§ WRITTEN EXERCISE:
Please copy the records from the line with "Where should I click to: Click the PHP" to the line with "pyautogui.click(x=12, y=35)", swapping "hamburger" for "side" and leaving everything else unchanged.

§ TASK MATERIAL:
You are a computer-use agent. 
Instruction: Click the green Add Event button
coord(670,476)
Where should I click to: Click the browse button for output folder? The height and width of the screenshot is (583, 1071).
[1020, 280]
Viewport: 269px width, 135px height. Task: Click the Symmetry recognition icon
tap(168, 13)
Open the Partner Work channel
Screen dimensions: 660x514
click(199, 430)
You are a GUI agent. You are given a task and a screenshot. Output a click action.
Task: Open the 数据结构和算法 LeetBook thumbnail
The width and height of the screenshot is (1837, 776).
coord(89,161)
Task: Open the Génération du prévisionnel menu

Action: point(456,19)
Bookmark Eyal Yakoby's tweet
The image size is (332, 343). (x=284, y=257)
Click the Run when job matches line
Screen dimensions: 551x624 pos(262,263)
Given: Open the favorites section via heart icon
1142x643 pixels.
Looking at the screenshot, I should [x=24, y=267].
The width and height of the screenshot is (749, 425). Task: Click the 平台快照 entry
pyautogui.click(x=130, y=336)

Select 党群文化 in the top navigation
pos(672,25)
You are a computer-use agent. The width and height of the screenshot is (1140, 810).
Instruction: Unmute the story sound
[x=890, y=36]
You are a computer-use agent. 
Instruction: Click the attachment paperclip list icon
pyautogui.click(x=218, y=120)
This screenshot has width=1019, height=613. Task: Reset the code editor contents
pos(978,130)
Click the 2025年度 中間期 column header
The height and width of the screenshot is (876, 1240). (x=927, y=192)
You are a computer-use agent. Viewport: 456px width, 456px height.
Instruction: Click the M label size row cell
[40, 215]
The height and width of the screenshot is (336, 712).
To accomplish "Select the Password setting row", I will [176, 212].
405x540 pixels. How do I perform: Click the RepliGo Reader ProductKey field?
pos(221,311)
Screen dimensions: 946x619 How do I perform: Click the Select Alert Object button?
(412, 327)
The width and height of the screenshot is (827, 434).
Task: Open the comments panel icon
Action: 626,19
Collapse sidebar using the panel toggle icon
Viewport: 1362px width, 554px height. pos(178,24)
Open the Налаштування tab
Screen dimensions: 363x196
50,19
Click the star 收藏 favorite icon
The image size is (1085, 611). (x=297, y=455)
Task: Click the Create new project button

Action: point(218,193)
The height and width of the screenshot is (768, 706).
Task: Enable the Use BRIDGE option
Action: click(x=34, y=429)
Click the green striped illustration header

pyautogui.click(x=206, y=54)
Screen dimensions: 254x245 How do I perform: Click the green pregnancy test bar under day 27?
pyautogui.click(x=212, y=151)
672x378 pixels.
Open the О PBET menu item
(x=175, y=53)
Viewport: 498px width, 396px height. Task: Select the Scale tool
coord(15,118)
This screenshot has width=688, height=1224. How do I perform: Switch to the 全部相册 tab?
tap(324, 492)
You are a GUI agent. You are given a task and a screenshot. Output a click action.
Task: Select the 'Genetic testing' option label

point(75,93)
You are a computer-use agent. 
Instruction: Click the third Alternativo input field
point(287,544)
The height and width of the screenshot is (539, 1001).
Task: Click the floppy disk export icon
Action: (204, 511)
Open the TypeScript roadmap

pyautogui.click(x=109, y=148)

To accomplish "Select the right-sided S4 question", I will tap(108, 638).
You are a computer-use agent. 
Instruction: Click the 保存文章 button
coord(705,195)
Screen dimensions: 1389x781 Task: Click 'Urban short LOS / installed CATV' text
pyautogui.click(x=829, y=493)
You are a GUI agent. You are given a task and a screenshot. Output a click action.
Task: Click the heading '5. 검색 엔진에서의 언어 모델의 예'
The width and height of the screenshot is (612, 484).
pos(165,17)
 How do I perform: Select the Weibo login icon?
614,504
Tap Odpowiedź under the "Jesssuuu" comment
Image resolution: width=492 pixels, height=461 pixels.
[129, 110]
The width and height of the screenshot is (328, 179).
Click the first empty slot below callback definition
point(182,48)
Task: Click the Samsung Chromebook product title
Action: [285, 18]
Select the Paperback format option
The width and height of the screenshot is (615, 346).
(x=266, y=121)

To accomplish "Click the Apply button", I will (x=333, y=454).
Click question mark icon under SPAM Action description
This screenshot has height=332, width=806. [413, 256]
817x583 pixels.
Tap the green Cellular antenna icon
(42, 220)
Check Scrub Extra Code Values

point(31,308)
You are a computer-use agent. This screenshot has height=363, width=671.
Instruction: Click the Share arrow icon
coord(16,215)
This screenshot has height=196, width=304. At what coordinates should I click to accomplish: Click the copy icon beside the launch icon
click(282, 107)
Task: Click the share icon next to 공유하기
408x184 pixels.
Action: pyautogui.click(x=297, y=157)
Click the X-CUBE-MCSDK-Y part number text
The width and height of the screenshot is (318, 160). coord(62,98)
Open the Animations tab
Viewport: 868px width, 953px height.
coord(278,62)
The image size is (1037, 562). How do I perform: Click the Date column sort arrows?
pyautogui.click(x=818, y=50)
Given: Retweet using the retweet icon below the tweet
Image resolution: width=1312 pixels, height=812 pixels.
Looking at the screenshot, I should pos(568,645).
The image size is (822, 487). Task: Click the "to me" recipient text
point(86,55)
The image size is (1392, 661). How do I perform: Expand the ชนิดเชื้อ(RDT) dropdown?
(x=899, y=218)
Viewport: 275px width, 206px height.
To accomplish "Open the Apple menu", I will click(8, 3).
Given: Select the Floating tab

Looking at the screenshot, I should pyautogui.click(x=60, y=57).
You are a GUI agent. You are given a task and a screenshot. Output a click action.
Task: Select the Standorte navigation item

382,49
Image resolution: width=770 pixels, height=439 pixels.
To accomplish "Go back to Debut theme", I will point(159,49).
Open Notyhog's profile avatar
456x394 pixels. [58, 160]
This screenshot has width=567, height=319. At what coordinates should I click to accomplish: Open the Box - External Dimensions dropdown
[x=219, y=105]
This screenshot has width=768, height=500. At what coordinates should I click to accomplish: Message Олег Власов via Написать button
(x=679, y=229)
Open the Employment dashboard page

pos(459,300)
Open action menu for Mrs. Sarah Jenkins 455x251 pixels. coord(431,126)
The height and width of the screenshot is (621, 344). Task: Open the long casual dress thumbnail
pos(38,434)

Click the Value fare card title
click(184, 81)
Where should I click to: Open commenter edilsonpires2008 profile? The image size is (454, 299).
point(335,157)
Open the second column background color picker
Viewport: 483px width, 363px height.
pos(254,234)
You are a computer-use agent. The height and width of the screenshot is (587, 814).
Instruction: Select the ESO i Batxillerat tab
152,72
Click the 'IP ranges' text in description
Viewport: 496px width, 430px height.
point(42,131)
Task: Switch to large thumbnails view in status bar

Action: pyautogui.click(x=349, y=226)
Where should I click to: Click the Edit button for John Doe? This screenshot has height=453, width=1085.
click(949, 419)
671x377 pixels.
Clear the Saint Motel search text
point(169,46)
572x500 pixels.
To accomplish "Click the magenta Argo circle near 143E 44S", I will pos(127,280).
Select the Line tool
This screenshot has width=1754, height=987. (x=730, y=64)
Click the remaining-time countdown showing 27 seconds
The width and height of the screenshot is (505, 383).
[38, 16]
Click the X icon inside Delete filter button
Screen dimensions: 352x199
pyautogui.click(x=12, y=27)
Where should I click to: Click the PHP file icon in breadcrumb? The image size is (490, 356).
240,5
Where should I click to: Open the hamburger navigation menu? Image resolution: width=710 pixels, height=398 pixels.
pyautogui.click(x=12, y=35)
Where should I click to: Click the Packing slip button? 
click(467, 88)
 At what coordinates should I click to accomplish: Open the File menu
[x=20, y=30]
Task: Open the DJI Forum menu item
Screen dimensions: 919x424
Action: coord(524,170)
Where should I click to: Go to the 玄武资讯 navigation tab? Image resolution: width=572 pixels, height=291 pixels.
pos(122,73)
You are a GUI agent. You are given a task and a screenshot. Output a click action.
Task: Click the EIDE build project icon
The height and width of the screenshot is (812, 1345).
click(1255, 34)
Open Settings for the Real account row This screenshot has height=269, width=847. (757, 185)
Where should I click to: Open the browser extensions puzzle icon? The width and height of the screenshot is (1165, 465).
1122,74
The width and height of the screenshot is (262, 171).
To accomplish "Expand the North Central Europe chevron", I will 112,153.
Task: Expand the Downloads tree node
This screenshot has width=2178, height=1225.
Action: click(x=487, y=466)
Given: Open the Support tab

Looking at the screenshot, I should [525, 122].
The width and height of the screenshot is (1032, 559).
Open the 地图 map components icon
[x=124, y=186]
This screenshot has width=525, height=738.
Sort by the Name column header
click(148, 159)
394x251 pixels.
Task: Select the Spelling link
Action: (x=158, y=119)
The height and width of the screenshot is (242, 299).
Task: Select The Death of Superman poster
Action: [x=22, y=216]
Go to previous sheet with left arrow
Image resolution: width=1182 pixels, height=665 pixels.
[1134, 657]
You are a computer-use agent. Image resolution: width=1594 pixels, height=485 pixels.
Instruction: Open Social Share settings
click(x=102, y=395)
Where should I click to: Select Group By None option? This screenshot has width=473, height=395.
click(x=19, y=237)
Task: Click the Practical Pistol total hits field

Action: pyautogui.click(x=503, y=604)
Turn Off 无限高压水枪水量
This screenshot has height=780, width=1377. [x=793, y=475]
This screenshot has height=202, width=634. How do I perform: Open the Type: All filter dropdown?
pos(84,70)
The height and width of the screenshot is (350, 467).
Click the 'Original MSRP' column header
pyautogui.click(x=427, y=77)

§ WORKED ANSWER:
Where should I click to: Click the PHP file icon in breadcrumb? The image size is (490, 356).
240,5
Where should I click to: Open the side navigation menu? Image resolution: width=710 pixels, height=398 pixels.
pyautogui.click(x=12, y=35)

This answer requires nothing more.